[DATA SECTION — start]

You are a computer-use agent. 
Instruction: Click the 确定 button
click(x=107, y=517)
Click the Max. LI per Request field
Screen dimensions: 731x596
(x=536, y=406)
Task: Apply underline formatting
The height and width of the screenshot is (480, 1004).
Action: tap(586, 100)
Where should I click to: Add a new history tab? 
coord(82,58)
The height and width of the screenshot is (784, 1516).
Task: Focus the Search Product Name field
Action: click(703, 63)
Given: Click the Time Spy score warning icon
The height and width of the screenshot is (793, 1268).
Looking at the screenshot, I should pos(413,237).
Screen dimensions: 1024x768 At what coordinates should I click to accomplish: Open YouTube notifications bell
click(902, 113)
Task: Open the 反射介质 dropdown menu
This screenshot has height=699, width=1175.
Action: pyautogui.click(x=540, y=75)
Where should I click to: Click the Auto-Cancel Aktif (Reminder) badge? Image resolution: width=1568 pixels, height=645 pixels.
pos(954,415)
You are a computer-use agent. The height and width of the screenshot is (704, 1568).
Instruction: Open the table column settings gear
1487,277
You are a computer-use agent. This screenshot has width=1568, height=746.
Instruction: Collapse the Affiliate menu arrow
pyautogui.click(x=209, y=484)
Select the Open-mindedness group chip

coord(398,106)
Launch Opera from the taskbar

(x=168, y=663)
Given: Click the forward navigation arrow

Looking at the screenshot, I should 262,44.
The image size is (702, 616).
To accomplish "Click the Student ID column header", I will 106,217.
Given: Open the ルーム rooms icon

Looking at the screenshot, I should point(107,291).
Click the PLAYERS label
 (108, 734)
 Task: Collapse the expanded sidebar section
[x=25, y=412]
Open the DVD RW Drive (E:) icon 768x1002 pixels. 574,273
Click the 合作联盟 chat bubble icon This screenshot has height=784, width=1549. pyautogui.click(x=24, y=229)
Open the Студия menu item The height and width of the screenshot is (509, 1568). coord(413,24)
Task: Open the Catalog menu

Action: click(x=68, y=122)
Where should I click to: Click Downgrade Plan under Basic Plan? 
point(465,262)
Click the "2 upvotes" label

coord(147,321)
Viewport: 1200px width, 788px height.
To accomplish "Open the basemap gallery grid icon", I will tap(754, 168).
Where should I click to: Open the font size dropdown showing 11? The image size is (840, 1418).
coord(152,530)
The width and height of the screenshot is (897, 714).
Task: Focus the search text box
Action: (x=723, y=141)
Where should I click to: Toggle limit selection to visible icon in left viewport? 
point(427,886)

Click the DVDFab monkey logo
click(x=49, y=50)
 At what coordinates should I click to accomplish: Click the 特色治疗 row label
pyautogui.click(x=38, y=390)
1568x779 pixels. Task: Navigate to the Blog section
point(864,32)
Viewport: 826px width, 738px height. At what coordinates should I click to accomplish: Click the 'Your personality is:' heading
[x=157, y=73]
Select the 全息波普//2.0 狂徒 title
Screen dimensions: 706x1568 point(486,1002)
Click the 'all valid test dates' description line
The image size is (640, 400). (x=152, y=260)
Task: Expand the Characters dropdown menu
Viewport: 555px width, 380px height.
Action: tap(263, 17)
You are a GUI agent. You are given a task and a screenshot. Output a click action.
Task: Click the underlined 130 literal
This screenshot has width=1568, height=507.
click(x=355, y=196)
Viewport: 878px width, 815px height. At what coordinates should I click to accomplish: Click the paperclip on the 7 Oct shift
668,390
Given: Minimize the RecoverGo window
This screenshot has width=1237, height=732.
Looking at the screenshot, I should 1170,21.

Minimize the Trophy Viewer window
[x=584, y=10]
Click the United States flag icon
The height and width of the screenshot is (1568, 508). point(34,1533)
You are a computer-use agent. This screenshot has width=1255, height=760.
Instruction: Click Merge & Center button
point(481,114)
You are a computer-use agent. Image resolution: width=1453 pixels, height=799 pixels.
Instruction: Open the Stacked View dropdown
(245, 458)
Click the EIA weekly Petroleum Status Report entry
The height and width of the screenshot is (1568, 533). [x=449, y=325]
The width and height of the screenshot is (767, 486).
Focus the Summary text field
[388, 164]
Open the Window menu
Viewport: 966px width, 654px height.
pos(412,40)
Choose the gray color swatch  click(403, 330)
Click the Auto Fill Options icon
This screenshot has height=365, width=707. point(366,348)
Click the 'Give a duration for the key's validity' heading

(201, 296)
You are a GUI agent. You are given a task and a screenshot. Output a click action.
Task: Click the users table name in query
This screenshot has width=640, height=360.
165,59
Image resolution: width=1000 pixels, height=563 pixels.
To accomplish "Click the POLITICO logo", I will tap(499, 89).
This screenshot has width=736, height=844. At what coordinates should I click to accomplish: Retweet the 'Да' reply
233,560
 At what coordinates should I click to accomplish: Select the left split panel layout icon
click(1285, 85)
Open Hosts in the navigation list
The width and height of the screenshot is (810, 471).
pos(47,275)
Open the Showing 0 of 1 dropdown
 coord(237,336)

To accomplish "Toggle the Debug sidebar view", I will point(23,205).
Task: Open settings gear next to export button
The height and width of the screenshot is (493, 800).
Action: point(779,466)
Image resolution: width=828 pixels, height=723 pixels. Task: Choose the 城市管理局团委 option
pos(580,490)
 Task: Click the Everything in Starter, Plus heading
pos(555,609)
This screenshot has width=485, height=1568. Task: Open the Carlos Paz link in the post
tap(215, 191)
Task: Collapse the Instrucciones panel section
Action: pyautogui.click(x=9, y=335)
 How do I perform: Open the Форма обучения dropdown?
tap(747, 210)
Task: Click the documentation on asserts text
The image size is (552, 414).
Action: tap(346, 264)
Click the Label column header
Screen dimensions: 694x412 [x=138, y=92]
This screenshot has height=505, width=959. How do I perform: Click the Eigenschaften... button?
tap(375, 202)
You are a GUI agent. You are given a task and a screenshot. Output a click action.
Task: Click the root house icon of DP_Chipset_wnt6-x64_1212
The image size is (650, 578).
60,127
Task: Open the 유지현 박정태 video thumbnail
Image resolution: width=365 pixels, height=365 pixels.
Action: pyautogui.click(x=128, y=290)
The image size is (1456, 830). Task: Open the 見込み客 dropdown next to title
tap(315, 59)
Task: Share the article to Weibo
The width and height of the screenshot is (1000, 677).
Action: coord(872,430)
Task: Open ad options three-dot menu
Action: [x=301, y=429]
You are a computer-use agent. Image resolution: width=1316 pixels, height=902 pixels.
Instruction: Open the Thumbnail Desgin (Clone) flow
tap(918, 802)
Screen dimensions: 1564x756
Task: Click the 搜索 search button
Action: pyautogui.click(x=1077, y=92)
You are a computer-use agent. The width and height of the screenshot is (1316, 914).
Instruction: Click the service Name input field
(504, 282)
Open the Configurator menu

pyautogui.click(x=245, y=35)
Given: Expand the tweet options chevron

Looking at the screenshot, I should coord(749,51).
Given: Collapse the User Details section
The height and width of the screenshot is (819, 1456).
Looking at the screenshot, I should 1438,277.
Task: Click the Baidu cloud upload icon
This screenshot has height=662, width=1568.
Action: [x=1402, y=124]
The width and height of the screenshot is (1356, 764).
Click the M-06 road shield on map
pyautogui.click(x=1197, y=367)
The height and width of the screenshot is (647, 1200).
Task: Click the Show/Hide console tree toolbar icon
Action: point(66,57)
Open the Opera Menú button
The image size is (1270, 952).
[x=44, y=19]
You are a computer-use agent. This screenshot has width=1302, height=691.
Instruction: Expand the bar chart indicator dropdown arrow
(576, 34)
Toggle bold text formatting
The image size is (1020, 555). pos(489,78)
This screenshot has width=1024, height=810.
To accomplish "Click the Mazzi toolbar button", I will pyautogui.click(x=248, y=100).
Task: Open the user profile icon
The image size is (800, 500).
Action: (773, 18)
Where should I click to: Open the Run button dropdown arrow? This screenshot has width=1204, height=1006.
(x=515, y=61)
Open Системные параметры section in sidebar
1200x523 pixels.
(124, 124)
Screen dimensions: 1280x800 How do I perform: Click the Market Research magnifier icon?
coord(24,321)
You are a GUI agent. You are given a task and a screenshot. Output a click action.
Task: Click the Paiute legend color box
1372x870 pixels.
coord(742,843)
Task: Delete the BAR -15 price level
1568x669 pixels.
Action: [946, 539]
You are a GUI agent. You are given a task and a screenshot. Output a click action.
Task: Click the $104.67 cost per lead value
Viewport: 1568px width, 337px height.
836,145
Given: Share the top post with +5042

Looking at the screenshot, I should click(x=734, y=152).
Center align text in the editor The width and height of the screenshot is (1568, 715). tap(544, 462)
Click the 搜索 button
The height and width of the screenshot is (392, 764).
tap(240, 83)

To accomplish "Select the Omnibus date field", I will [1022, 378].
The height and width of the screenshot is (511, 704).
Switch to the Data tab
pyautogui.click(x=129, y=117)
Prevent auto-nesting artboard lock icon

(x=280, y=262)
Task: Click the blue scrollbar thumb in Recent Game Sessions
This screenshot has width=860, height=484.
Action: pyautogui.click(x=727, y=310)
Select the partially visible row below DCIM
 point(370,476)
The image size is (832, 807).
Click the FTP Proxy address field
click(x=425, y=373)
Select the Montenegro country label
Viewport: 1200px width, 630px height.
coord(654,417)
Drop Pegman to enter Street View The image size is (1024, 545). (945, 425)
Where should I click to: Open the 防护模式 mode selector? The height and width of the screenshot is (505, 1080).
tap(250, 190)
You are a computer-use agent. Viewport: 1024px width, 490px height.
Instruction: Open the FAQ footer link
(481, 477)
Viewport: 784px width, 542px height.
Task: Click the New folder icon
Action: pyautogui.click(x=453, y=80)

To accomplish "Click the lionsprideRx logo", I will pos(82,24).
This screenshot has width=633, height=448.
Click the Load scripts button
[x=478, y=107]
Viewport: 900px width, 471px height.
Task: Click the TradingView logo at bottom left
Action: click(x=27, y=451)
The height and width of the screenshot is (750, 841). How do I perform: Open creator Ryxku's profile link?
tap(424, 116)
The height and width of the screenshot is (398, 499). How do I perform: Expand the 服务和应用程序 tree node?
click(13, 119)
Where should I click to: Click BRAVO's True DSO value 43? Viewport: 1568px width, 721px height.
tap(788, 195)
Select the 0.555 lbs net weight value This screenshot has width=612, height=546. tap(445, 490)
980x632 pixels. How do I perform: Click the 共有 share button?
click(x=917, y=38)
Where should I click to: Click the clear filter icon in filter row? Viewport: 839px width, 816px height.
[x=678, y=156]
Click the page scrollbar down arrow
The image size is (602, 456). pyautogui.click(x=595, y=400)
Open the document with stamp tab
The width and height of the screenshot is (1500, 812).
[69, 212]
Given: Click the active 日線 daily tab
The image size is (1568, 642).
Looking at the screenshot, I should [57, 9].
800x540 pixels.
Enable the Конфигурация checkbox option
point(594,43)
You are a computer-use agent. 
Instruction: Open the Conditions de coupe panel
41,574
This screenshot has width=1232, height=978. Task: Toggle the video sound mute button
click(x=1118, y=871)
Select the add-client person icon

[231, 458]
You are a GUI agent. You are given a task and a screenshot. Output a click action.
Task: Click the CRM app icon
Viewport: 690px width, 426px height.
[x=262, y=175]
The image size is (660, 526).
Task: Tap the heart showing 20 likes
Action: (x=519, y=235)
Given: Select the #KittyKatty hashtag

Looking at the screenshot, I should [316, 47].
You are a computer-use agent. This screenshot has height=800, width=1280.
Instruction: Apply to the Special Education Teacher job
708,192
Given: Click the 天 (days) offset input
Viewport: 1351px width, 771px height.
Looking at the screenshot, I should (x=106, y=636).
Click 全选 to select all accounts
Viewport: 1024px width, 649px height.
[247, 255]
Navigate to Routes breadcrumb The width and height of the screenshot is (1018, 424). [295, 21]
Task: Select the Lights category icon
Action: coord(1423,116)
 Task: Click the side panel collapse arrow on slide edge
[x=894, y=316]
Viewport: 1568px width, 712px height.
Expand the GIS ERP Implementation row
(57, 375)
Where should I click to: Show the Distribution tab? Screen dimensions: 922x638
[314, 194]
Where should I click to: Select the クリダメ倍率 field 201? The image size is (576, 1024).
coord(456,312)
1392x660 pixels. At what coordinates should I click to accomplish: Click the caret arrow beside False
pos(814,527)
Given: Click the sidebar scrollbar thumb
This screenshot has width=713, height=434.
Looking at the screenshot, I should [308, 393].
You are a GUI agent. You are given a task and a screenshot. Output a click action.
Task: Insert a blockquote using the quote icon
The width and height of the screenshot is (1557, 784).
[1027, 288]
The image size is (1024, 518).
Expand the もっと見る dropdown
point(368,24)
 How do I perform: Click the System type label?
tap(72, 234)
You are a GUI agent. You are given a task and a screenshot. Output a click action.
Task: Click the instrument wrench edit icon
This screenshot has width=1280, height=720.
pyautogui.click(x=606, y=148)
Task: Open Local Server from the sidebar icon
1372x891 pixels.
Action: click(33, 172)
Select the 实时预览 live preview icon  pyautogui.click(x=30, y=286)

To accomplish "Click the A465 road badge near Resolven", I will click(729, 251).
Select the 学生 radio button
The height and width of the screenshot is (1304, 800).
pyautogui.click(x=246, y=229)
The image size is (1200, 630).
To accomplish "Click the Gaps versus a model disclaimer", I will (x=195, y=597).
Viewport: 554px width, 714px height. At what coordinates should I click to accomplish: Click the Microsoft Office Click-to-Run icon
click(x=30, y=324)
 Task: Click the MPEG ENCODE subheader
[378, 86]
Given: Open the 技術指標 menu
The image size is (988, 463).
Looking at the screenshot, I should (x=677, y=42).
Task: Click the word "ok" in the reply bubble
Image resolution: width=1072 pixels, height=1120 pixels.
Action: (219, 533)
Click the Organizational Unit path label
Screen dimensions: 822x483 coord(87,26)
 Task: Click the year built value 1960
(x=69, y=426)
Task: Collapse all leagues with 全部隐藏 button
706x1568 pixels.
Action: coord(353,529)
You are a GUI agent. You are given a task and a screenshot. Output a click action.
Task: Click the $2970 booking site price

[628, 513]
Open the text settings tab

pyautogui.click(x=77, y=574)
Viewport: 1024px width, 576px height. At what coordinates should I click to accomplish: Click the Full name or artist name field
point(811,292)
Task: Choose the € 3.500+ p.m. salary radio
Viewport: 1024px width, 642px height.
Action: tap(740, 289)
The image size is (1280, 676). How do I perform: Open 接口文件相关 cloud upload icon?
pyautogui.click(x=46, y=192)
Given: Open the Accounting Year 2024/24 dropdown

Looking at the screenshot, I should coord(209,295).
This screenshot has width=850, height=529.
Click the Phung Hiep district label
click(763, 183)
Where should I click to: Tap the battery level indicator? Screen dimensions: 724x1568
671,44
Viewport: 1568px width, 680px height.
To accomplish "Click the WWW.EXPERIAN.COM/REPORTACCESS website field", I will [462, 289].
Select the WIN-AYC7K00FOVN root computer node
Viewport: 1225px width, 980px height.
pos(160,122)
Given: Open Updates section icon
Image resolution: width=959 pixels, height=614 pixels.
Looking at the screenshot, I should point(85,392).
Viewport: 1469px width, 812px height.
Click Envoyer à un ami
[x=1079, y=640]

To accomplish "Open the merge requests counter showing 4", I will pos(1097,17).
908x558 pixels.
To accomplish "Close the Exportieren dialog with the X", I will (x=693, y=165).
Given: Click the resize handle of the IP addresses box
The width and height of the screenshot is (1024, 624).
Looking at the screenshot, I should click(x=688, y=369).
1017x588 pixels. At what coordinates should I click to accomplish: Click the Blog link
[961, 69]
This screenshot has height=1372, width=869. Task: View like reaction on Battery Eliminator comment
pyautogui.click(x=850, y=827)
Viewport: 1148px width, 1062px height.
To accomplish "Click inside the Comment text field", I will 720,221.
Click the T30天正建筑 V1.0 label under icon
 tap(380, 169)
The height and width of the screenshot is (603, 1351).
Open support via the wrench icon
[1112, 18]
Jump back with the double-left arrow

[DATA SECTION — finish]

◆ PROBLEM TO SOLVE: Among the lines above, find those with the string "bubble" and copy them.

◆ EXERCISE RESULT:
Click the 合作联盟 chat bubble icon This screenshot has height=784, width=1549. pyautogui.click(x=24, y=229)
Task: Click the word "ok" in the reply bubble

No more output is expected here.